The French president solemnly promised to use the proceeds of any excess growth – anything over 1% – towards the reduction of the budget deficit which currently stands at 4.1%, well above the 3% maximum allowed for by the European Commission. Late last year, the European Commission granted France a three-month extension on the time it has to prove that policy measures put in pace will in fact reduce the structural budget deficit to within the 3% of GDP allowed for under the Stability and Growth Pact.

Lower oil prices and a weaker euro may yet save the day. Policymakers in Brussels admit that the knock-on effects of these new conditions could very well help tip the balance in Paris’ favour. While the commissions economists are likely to strip France’s deficit forecasts of any cyclical windfalls and concentrate instead on structural improvements, the country is now likely to meet its targets without imposing additional budgetary restraints and thus escape the EU’s ire.

Meanwhile, the “exceptional contribution to solidarity” of 75% on annual earnings in excess of one million euros – the much maligned “super tax” on the rich – is set to expire on February 1. A fiasco by any measure, with the possible exception of Gerard Depardieu’s hilariously pompous departure to fiscally less-taxing Russia, President Hollande’s flagship measure brought less than €500m into the national treasury.

The tax did signal the administration’s animosity towards business and, as such, helped drive investors away. Foreign direct investment (FDI) dropped from an annual average of $84bn in 2005-2007, to less than $5bn in 2013 thus vindicating Emmanuel Macron who in 2012 warned that President Hollande’s tax plan would turn France into a “Cuba without sunshine.”
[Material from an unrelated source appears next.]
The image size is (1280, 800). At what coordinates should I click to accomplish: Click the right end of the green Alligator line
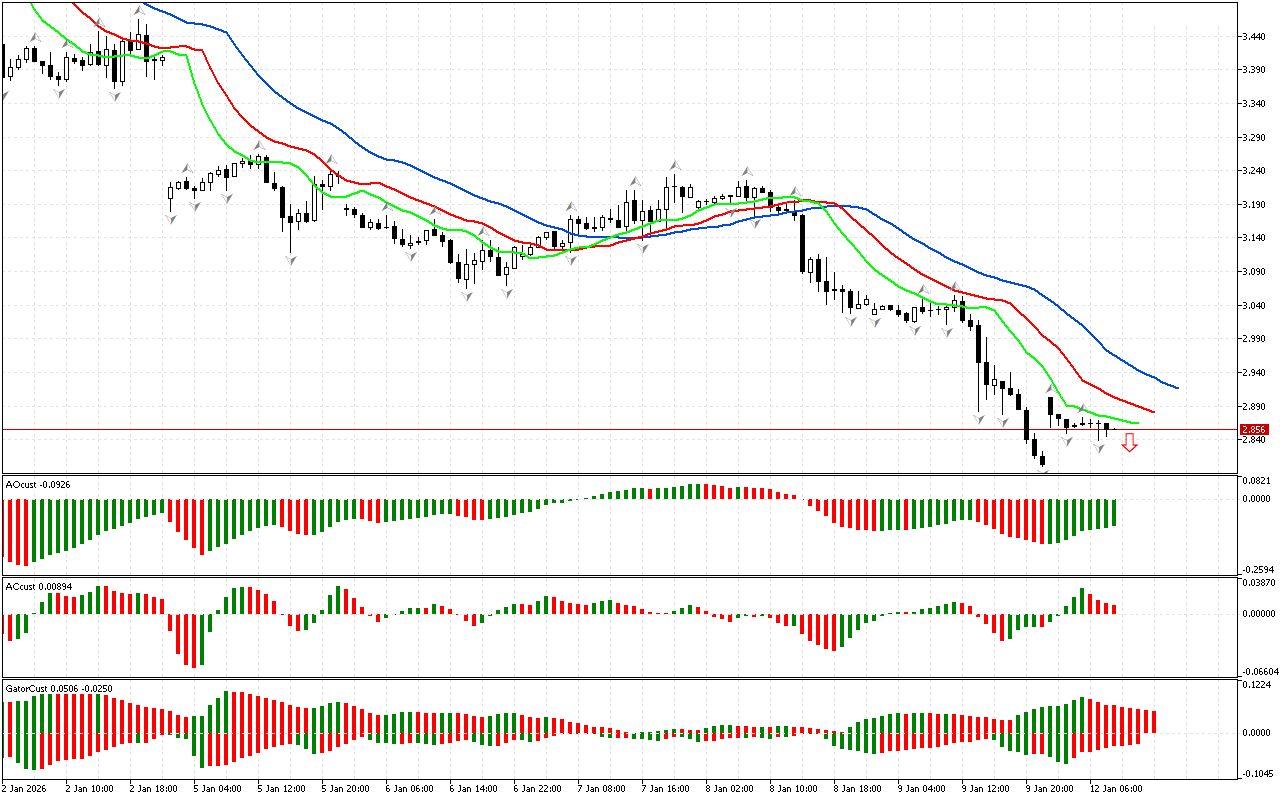coord(1136,422)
In August 2014, Mr Macron was appointed minister of economy, industrial renewal, and information technology in the cabinet of Prime-Minister Manuel Valls. The former presidential advisor may now try and undo the damage wrought by the misguided policies implemented during the first half President Hollande’s term in office.

Minister Macron brings a measure of flair and vigour to the otherwise uninspiring Valls cabinet. He was present at the glitzy Consumer Electronics Show (CES) in Las Vegas to promote France as a welcoming place for high-tech start-ups. After posing for the unavoidable selfie, Minister Macron went out of his way to emphasise that France is back in business. “I don’t want a country completely resistant to innovation, to modernization, to acceleration – that’s exactly the opposite of what I want.”

Some 120 French companies showcased their gadgets and services at the CES – the biggest national delegation from Europe. With a stellar reputation for getting things done, Minister Macron enjoys the highest popularity ratings of any cabinet member. The moment for France to shed its image as a country hostile to business and innovation is now.